The paper introduces SplitNeRF, a method that integrates the split sum approximation into Neural Radiance Field (NeRF) pipelines. This approach optimizes object geometry, material properties, and environmental lighting. The method employs a Multi-Layer Perceptron (MLP) to model scene-specific pre-integrated image-based lighting at arbitrary resolutions. The model is regularized using efficient Monte Carlo sampling to accurately capture pre-integrated lighting and self-occlusion effects. Experimental results indicate that SplitNeRF achieves state-of-the-art relighting quality with only about an hour of training on a single NVIDIA A100 GPU.

优点

  1. The method is efficient and achieves high-quality relighting results after only about an hour of training on a single NVIDIA A100 GPU, which is highly efficient compared to existing methods.
  2. By using Monte Carlo sampling for regularization, the method accurately models pre-integrated lighting and self-occlusion, leading to high-fidelity reconstruction of scene geometry and material properties. The integration of split sum approximation into NeRF pipelines is novel and effective, allowing the method to disentangle environmental lighting from material properties.
  3. The method demonstrates competitive performance on both synthetic and real datasets, showing its state-of-the-art performance in material decomposition and relighting.

缺点

I do not have a major concern about this paper- the technical claims are sound and the paper is overall well presented. Several minor points:

  1. Adding material editing visualizations in the paper could further strengthen the results and inspire downstream applications.
  2. Normal could contain a significant error in e.g. lego and coffee scenes. Can you provide more insight and analysis into this?

问题

See weaknesses 1, 2.

局限性

Limitations discussed in the conclusions section.

作者回复

Estimating geometry together with materials and illumination is a very complex and unconstrained problem. Because of this, the optimization can sometimes get stuck in local minima. We believe that is happening for those scenes. For example, it is possible to model reflections via small variations in geometry rather than higher frequency changes in the illumination. We hypothesize that is happening in the 'coffee' scene.

评论

Thanks for the response. However I do not think the authors addressed my questions in the initial review, and agree with reviewer h9Hn that there could be flaws in occlusion handling. I'm leaning towards acceptance while acknowledging the paper could use some further improvements.

最终决定

This paper received three mixed reviews -- one 4 (borderline reject), one 6 (weak accept), and one 7 (accept).
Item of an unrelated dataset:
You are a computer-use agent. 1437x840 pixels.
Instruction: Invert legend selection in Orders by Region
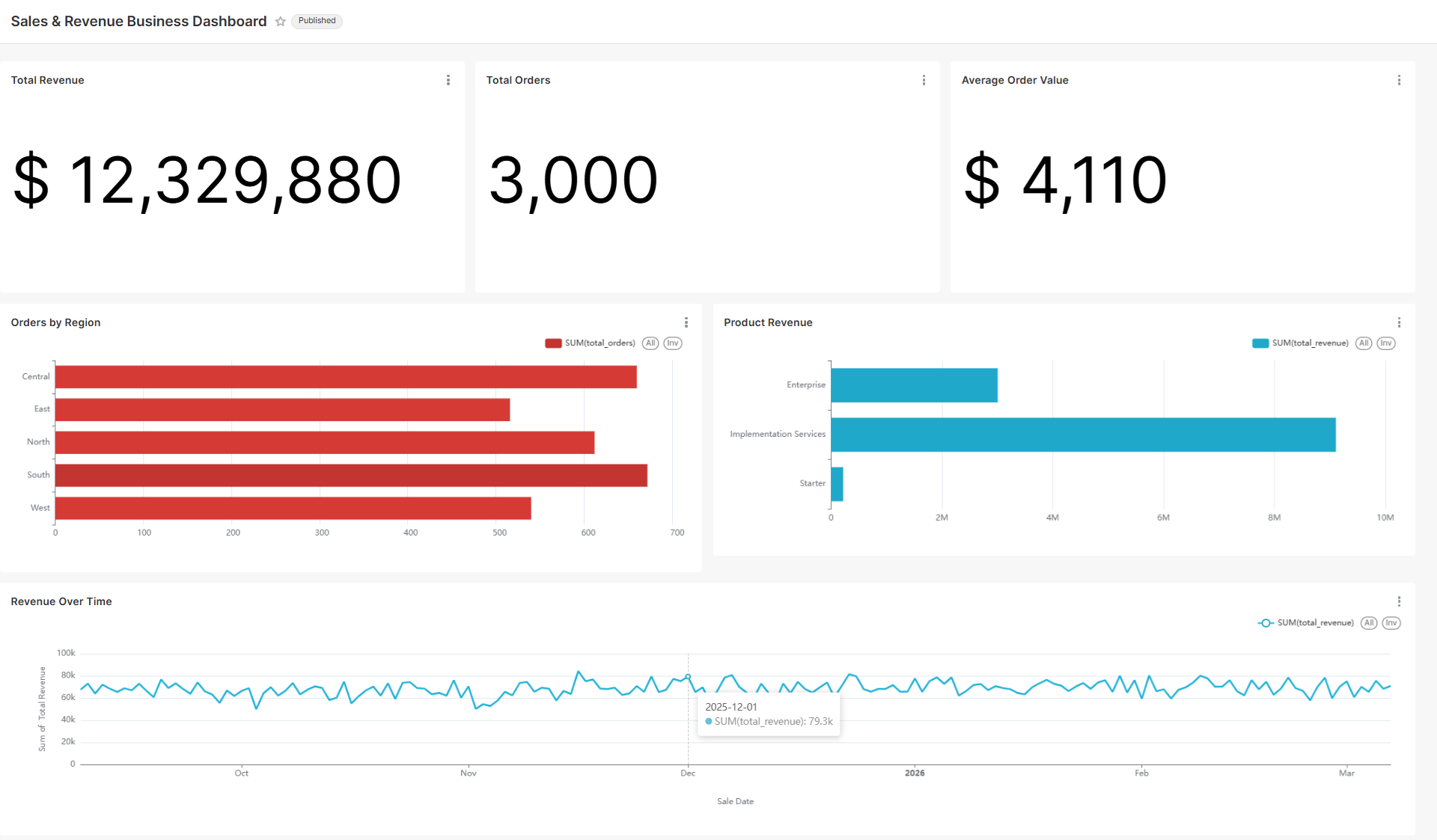click(673, 343)
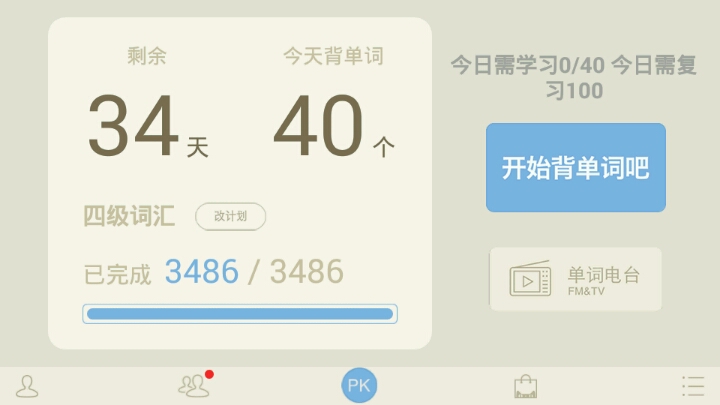Tap the red notification dot on friends

[x=209, y=374]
While there was general appreciation for the proposed idea of representing scene's illumination map using an MLP (and the associated regularization and optimization techniques used for reconstruction), and the quality of the results, including improvements over the current state-of-the-art methods.
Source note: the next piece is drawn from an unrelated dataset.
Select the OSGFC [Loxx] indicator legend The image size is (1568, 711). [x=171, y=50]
While there were some concerns raised about the effectiveness of the proposed method in separating the albedo components correctly, which the authors attempted to address in the rebuttal.

The opinion remained split post-rebuttal, but given that the paper tackles an important problem of reconstructing the scene's geometry, material properties and environmental lighting and demonstrates reasonable results with novel insights and mathematical techniques, on balance, an accept decision was reached.